El plan de Irán para cobrar por los cables submarinos
La República Islámica comenzó a debatir un proyecto destinado a imponer cargos sobre los cables submarinos que atraviesan el estrecho de Ormuz, una de las rutas marítimas más sensibles del planeta.
La propuesta fue discutida recientemente por legisladores iraníes y apunta principalmente a las grandes empresas tecnológicas internacionales vinculadas a la infraestructura digital global: “Impondremos tarifas a los cables de internet”, afirmó el portavoz militar iraní Ebrahim Zolfaghari a través de la red social X.
Además, el plan contempla que las empresas encargadas del mantenimiento y reparación de cables deban trabajar exclusivamente con firmas iraníes autorizadas por el régimen.
Por qué el estrecho de Ormuz es clave para internet mundial
Aunque el estrecho de Ormuz suele ser asociado al petróleo y al gas, también representa una arteria fundamental para el tráfico global de datos.
Debajo de esas aguas pasan cables submarinos que conectan Europa, Asia y Medio Oriente, permitiendo el funcionamiento de internet, sistemas bancarios, servicios de nube, comunicaciones militares y plataformas digitales utilizadas diariamente en todo el mundo.

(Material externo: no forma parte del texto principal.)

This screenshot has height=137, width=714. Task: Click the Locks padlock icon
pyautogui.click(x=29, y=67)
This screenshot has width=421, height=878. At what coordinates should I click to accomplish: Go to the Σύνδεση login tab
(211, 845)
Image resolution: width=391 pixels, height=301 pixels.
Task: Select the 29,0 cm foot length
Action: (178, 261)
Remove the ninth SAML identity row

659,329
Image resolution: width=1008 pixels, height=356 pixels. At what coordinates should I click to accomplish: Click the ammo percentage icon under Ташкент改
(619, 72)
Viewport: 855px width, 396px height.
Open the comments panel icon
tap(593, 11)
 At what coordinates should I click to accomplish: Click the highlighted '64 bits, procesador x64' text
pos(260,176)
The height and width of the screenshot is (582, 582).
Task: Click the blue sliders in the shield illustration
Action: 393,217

Los especialistas advierten que un eventual ataque o interrupción sobre esa infraestructura podría provocar consecuencias de enorme magnitud.
El investigador Mostafa Ahmed alertó que un sabotaje podría desencadenar una “catástrofe digital” con impacto sobre distintos continentes.

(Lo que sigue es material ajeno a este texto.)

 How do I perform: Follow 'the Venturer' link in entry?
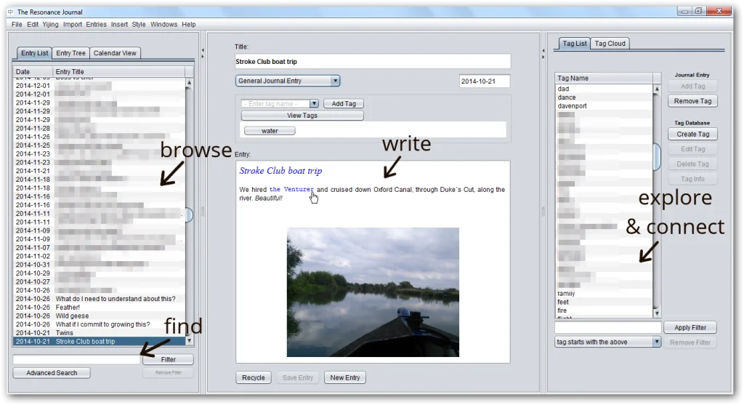[x=291, y=190]
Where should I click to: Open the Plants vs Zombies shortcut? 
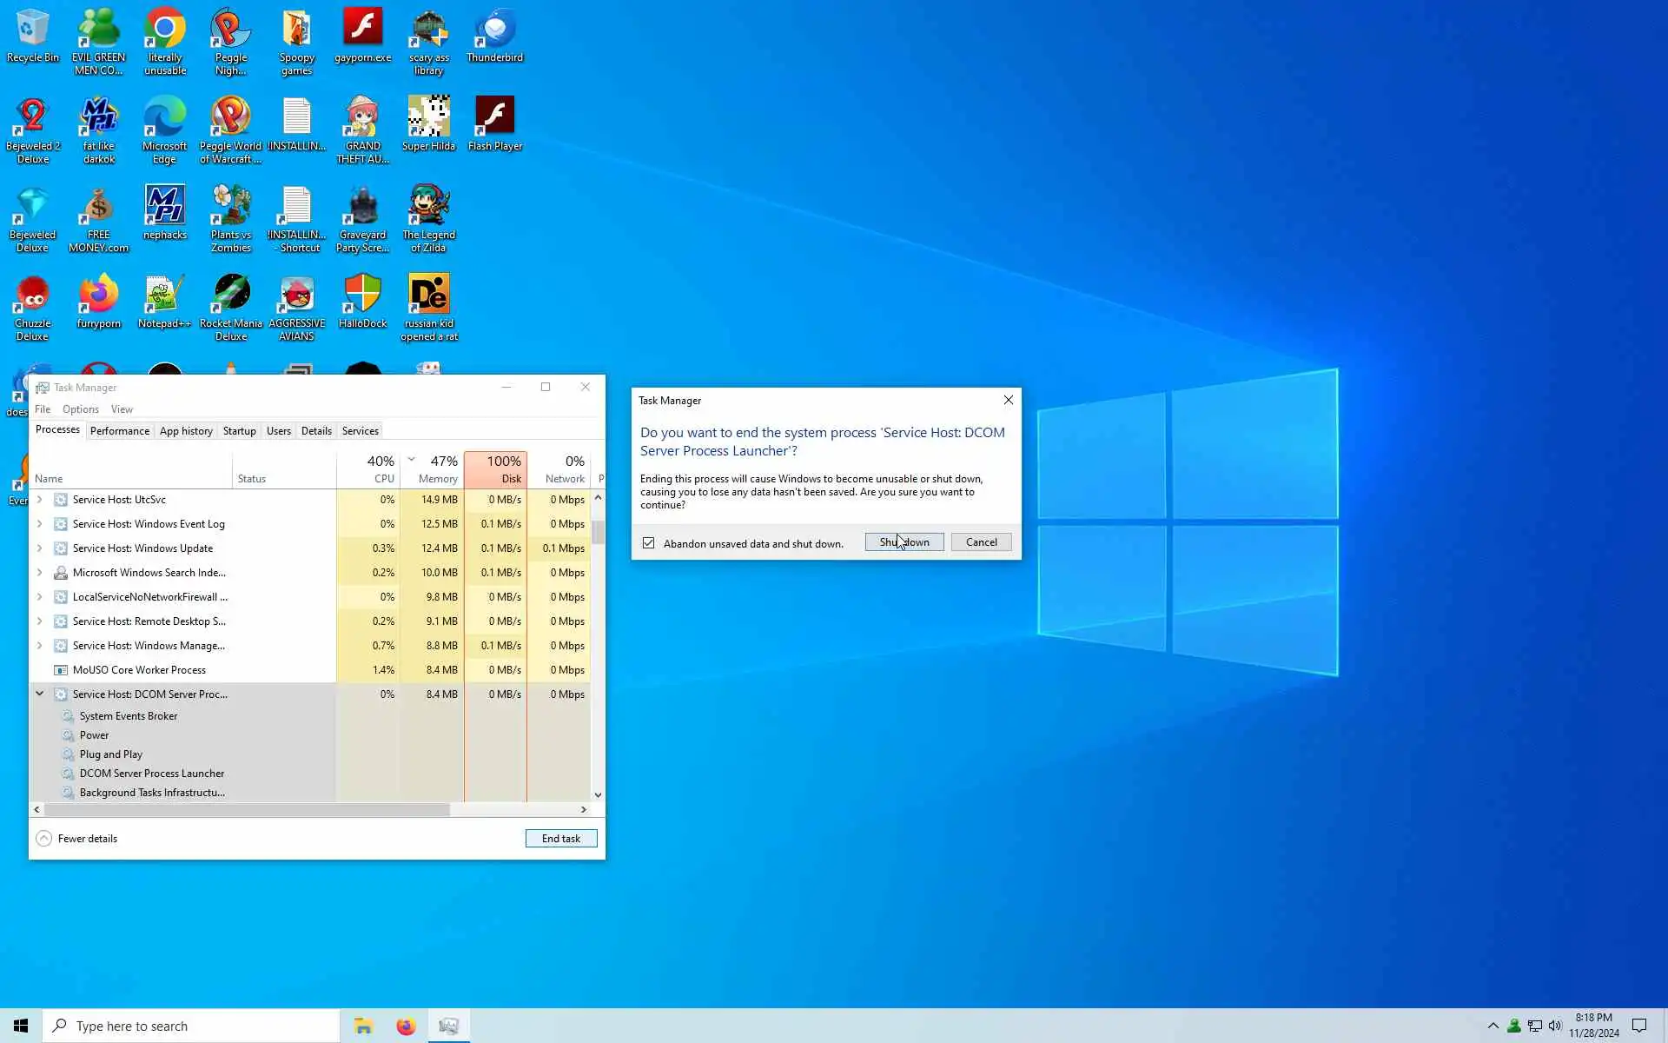click(x=230, y=212)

Según explicó, países del golfo Pérsico podrían sufrir graves problemas de conectividad, mientras que India vería comprometida gran parte de su tráfico digital y de su industria tecnológica.
Qué podría pasar si se dañan los cables submarinos
Los expertos recuerdan que la economía mundial depende casi por completo de esta infraestructura submarina.
Una interrupción masiva no solo afectaría la velocidad de internet, sino también operaciones bancarias internacionales, plataformas de inteligencia artificial, servicios de streaming, videojuegos online y trabajos remotos.
Además, el conflicto armado en la región complica cualquier eventual reparación. Los barcos encargados de arreglar cables deben permanecer detenidos durante largos períodos y actualmente solo uno de los cinco buques de mantenimiento habituales continúa operando dentro del golfo Pérsico.
La preocupación internacional creció aún más después de que en 2024 tres cables submarinos fueran dañados en el mar Rojo tras el hundimiento de un barco alcanzado por militantes hutíes alineados con Irán, un episodio que afectó cerca del 25% del tráfico regional de internet.
El antecedente del canal de Suez y la estrategia iraní
Desde medios oficiales iraníes compararon el proyecto con el modelo utilizado por Egipto en el canal de Suez, donde se cobran tarifas por el paso de cables submarinos y embarcaciones.
Sin embargo, especialistas en derecho internacional remarcan que el caso del estrecho de Ormuz es diferente porque se trata de un paso marítimo natural y no de un canal artificial.
Aun así, Irán considera que su ubicación estratégica le permite transformar esa ventaja geográfica en una fuente de ingresos y en una poderosa herramienta de negociación internacional.